CA Paris, 1re ch. A, 17 juin 2008, n° 06/03926
PARIS
Arrêt
Confirmation
PARTIES
Défendeur :
Moquet Borde et Associés (SCP)
COMPOSITION DE LA JURIDICTION
Président :
M. Debû
Conseillers :
Mme Horbette, Mme Gueguen
Avoués :
SCP Lamarche-Bequet- Regnier-Aubert - Regnier - Moisan, SCP Fisselier-Chiloux-Boulay
Avocats :
Me Farthouat, Me Darrois, Me Brochier
M. Patrice L. a été engagé le 1er Mai 1990 en qualité de collaborateur de la Scp Moquet Borde & Associés, ci-après la Scp : à compter du 1er Janvier 1999, il a été associé en industrie, à hauteur de 1600 parts, sans détenir de parts en capital.

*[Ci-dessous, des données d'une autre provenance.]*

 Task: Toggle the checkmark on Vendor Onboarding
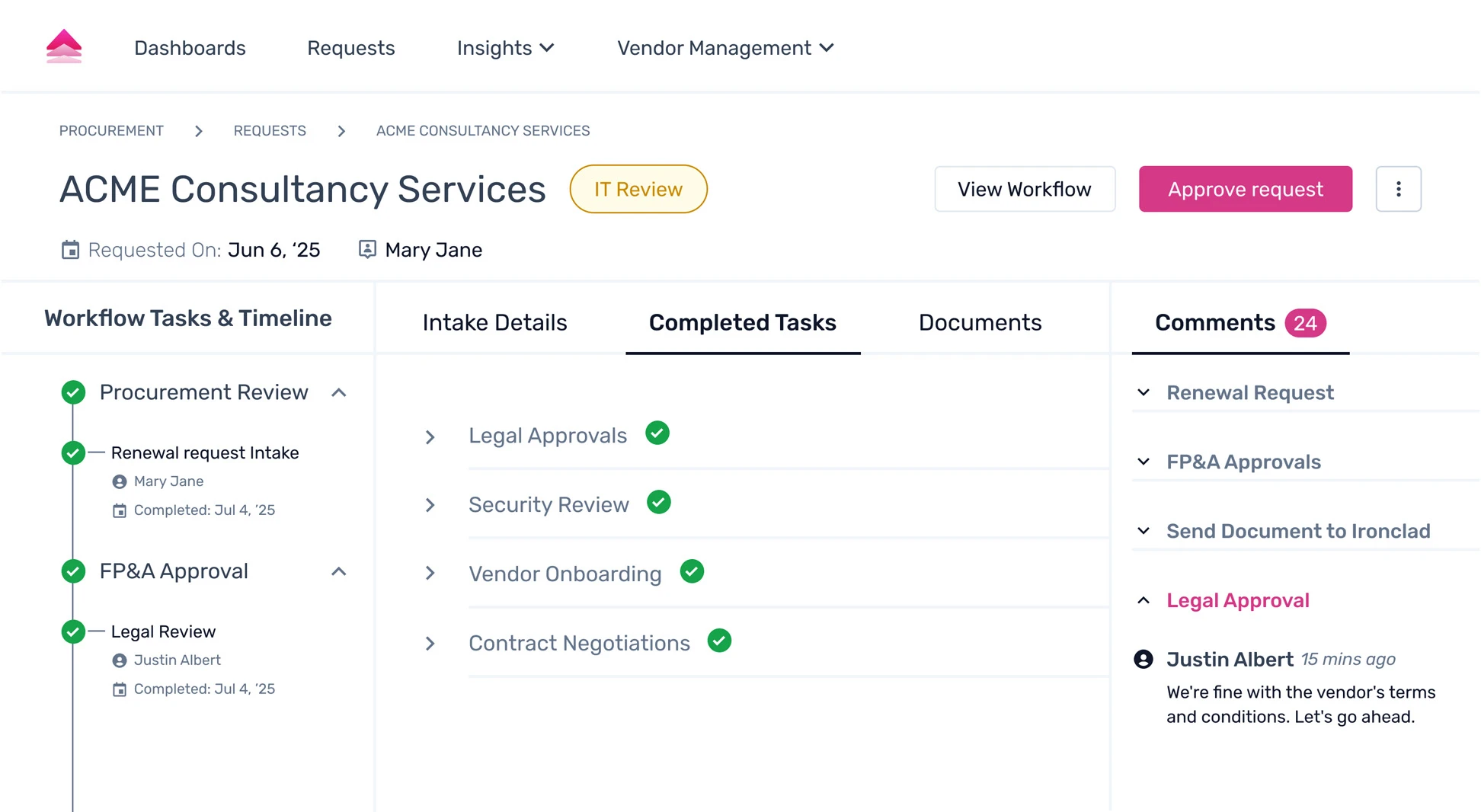click(692, 571)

Le 8 octobre 2002, il a notifié à la Scp sa décision de retrait : cette dernière, aux termes d'une délibération de l'assemblée générale extraordinaire du 5 décembre 2002, en a pris acte, avec une prise d'effet à compter du 30 septembre 2002 et a voté l'annulation des parts d'industrie de M. Lefèvre-Péaron en application de l'article 13 alinéa 3 du décret du 20 juillet 1992.

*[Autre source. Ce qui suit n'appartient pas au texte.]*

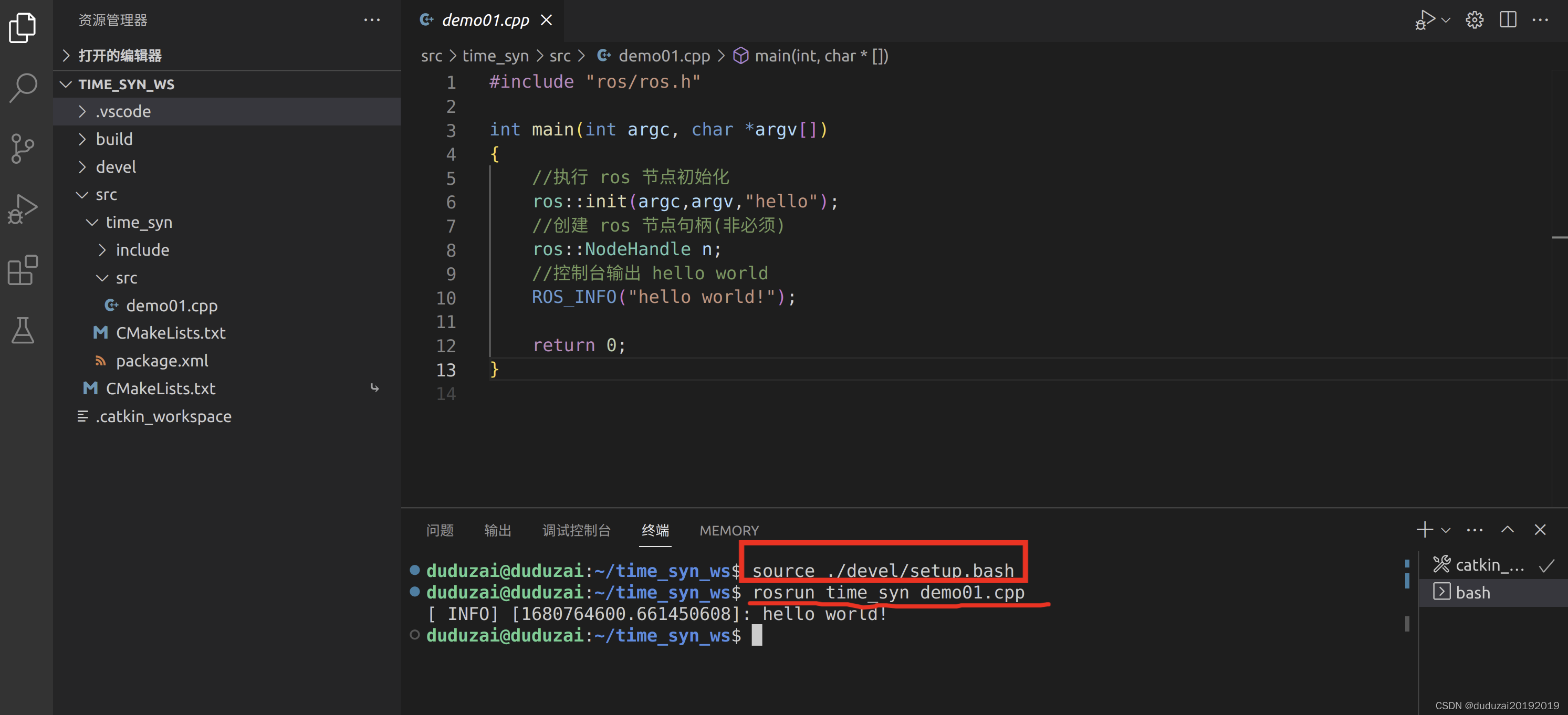Maximize the terminal panel with up chevron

Le 11 octobre 2002, M. Lefèvre-Péaron a signé un document intitulé Départ P. Lefèvre ,organisant les modalités du retrait : il a reçu paiement d'une somme de 81.320,57 € , correspondant au solde de sa quote-part du résultat de la société au titre de l'exercice 2002 et au remboursement de son compte courant.

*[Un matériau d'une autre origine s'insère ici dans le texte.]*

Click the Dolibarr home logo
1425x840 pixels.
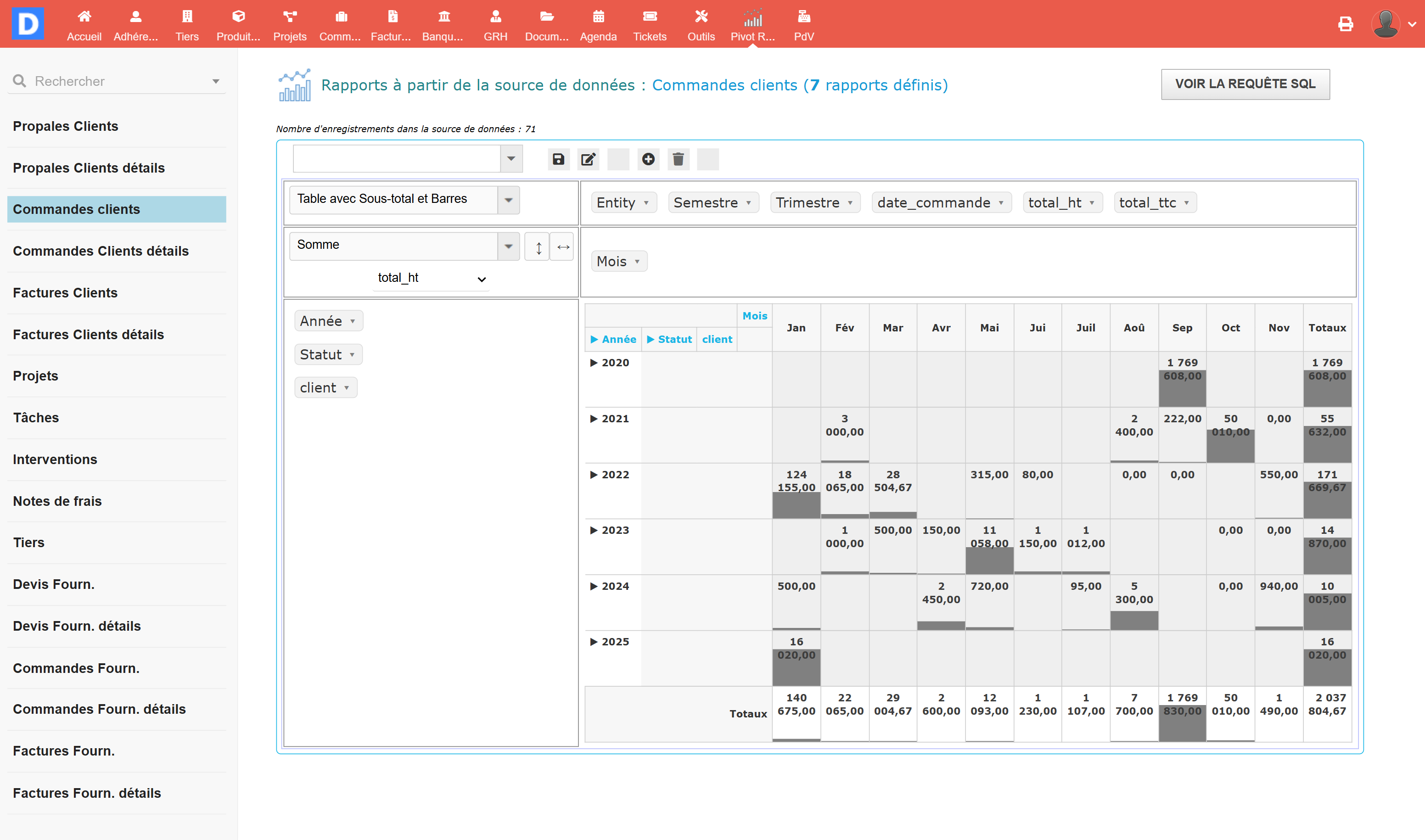pyautogui.click(x=28, y=24)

Le 22 juillet 2004, il a engagé un recours d'arbitrage pour obtenir le remboursement de ses droits sociaux, par lui évalués à une somme de 1 million d'euros, et à défaut d'accord, pour voir désigner un expert au visa de l'article 1843-4 du code civil.
Une sentence arbitrale a été rendue le 30 janvier 2006 par M. Bernard Vatier, arbitre unique désigné par M. le bâtonnier du barreau de Paris, qui, déclarant recevable la demande de M. Lefèvre-Péaron, a dit que ce dernier a été rempli de ses droits d'associé de la Scp Moquet Borde, que le détournement de clientèle par M. Lefèvre- Péaron n'est pas établi, et en conséquence, a débouté les parties de toutes leurs demandes, condamnant M. Lefèvre-Péaron aux frais d'arbitrage liquidés à 8200 € HT.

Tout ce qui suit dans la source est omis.